■ Text provided ■
*** Begin section ***

|Official Name||Song Flower|
|Common Name||Twilight Flower|
|Common Use||Ornamental, Musical|
Song Flowers are crystalline musical plants native to the thick forests and mineral-rich mountains of Fendarfelle. Also known as "Twilight Flowers", they emit a pleasant ringing tone twice a day during dawn and dusk. As a natural curiosity, they have been imported and cultivated as ornamental plants in gardens all over the world.
Song Flowers were first discovered around 200 AC during the Ithanian exploration of the wild jungles of Fendarfelle. Upon setting camp at day's end, explorers would hear soft melodies humming through the thick trees. The songs would last mere minutes before disappearing. At first, superstition led people to believe the jungles were enchanted and watched over by magical beings. Some time later, the source of these phantom sounds were traced to a type of pale, translucent flower growing from the jungle floor. It was discovered that these flowers vibrate and produce pleasant sounds whenever sunlight reaches them during sunrise or leaves them during sunset. Since then, the flowers have been taken and cultivated by homeowners as an ornamental plant that provides a little music to spice up their gardens.
Song Flowers are herbaceous plants that grow up to two feet tall. Usually they have one main stem that ends with a flower, though they sometimes branch into two or even three. Their leaves are roughly the size of a human hand, spear shaped, and have toothed edges. The leaves have a deep green color and grow radially in sets of three. They are perennial tuber plants that may live up to a decade. In their native tropical habitats, they keep their leaves year round while their flowers die off and rebloom every few months. In temperate climates, the whole plant above ground may die off during winter, but the tuber and roots remain alive and grow back the following spring.
The actual flowers of the plant resemble tulips, although smoother. The crystalline flowers start off as buds that grow like regular flowers. Once mature, the petals open into a smooth bell shape, almost like a wine glass. Then they start crystallizing. The separate petals fuse together to form one solid object that hardens into a fragile, glass-like material. The petals come in pale pastel colors, with flowers ranging from snow white to various light shades of red and purple.

*** End section ***

■ Supplied data ■
*** Begin section ***

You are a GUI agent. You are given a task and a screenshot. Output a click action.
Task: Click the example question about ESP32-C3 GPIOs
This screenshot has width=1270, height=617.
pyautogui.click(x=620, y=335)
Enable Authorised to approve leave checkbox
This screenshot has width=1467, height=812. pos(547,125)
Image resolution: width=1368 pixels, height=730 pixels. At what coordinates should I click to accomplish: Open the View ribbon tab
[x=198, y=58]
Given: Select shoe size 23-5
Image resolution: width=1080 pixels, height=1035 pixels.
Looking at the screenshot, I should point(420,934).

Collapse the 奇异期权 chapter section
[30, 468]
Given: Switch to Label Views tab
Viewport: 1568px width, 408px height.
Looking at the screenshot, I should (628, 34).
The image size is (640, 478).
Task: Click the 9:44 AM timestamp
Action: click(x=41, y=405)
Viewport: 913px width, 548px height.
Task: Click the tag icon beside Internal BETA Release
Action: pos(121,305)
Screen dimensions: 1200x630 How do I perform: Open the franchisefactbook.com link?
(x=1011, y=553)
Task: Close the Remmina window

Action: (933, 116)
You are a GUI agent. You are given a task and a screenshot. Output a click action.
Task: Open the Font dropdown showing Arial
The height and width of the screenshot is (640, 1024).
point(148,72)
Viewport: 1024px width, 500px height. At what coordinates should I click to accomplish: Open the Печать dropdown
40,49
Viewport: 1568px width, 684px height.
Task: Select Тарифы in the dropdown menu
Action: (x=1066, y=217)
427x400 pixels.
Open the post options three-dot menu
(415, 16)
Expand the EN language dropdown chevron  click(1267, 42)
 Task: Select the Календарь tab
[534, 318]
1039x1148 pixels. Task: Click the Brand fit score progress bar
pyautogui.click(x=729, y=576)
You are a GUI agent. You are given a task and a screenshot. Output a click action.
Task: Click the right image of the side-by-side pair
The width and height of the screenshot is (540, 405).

*** End section ***

■ Exercise 1 ■
In the Song Flower entry, rewrite the paragraph beginning "Song Flowers are herbaceous plants" as a short bulleted list that keeps its main facts.
■ Exercise 2 ■
Reproduce the passage of the Song Flower entry word for word, starting with "Song Flowers were" and going on through "up their gardens.".
■ Exercise 3 ■
Carry the Song Flower entry further, picking up after its final sentence.

■ Answer box 1 ■
- Herbaceous plants up to two feet tall
- Usually one main stem ending in a flower, sometimes branching into two or three
- Leaves about the size of a human hand, spear shaped, toothed, deep green, growing radially in sets of three
- Perennial tuber plants that may live up to a decade
- In native tropical habitats, leaves stay year round while flowers die off and rebloom every few months
- In temperate climates, the plant above ground may die in winter, but the tuber and roots survive and regrow in spring

■ Answer box 2 ■
Song Flowers were first discovered around 200 AC during the Ithanian exploration of the wild jungles of Fendarfelle. Upon setting camp at day's end, explorers would hear soft melodies humming through the thick trees. The songs would last mere minutes before disappearing. At first, superstition led people to believe the jungles were enchanted and watched over by magical beings. Some time later, the source of these phantom sounds were traced to a type of pale, translucent flower growing from the jungle floor. It was discovered that these flowers vibrate and produce pleasant sounds whenever sunlight reaches them during sunrise or leaves them during sunset. Since then, the flowers have been taken and cultivated by homeowners as an ornamental plant that provides a little music to spice up their gardens.

■ Answer box 3 ■
Uses and Abilities
Song Flowers are a mostly ornamental plant grown for their music, though the more superstitious may claim that their soothing tones have healing abilities. The healers among them may keep song flowers around their clinics to help their patients recover. The plant is usually kept in the ground or in pots, though cut flowers still sing for about a couple weeks afterwards before wilting.
Song Flowers are more opaque during the night when it is cooler, and turn clear and translucent when warm during the day. It is during the transition in-between, when the first rays of the sun shine upon them, or the last rays of the day leave, that the flowers start ringing. This moment lasts no more than five minutes. Each flower produces the same pitch continuously depending on the shape of the flower; taller, slimmer song flowers produce higher pitched rings while shorter, bulbous flowers produce lower hums. The volume of the ringing rises and drops, with peak intensity occurring shortly after the transition begins. Many gardeners arrange their song flowers to produce simple harmonies when they ring.
- Song Flowers always produce soft and gentle tones. As such, no matter what combination of song flowers are planted, it will always sound harmonious.
- What causes the flower to sing is a change in both light and warmth. Overhangs or walls with shadows large enough to cool the flowers down will also elicit a quick song from them.The flowers won't ring during cloudy or rainy days, of course. They can also be made to ring artificially by placing a bright enough light source that also warms them up.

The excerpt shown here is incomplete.